Che la Tunisia fosse un obiettivo degli uomini del califfato lo si sapeva anche grazie ai video di propaganda diffusi dai miliziani in nero che avevano lanciato numerosi appelli ai loro sostenitori nel Paese. “Non esiste in Tunisia – spiega Torelli – il rischio di una conquista territoriale da parte dello Stato Islamico, come avvenuto in Siria e Iraq. Questo perché, comunque, c’è alle spale un governo forte che ha cercato di portare avanti una lotta decisa al terrorismo”. Il problema, spiega l’analista, è che questa si basa ancora su una legge del 2003 che considera estremiste anche molte fazioni islamiste che, però, non avevano niente a che fare con i gruppi terroristici: “Gli arresti immotivati, le torture e iprocessi sommari contro rappresentanti di gruppi islamisti non radicali hanno sortito l’effetto contrario, esponendo il Paese al rischio di un nuovo Sinai, dove anche i movimenti non radicali trovano appoggio e sostegno tra i terroristi”.
La Tunisia è solo l’ultimo Stato dell’area in cui si registra un aumento del pericolo terrorismo e altri Paesi insospettabili non devono commettere l’errore di sottovalutare il fenomeno: “Oltre alla Tunisia – conclude l’esperto dell’Ispi – anche l’Algeria, l’Egitto e la Libia devono combattere il terrorismo interno.
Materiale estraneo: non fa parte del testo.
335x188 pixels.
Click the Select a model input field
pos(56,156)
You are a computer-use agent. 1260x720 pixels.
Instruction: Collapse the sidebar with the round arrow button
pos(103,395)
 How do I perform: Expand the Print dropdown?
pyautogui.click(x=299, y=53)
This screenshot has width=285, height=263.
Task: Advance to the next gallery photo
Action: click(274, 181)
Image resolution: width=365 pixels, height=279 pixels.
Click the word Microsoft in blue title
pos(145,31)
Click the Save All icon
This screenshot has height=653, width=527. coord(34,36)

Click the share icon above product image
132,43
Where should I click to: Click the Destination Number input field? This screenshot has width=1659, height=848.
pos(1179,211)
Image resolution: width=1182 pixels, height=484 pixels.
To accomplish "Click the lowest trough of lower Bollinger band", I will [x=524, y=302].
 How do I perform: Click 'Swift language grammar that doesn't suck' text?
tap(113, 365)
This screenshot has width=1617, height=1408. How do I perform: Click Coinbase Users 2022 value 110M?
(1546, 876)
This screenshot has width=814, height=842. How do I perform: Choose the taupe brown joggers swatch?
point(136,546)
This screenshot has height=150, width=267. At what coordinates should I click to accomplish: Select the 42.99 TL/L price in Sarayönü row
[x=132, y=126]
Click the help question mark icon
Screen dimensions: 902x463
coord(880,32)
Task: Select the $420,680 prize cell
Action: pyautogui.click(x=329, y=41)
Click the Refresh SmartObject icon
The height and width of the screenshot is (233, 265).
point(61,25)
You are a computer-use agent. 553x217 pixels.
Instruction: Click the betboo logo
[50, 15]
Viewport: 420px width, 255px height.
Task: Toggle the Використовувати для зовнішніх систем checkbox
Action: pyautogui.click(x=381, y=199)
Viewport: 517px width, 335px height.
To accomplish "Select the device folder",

Anche il Marocco, l’unico Stato non ancora contaminato, non deve sottovalutare il problema. Il Paese, nonostante un governo forte come quello di Tunisi, è il secondo, proprio dopo la Tunisia, per numero di foreign fighter partiti per il califfato. Se un giorno dovesse crearsi una situazione simile a quella tunisina, potrebbero correre anche loro dei rischi”.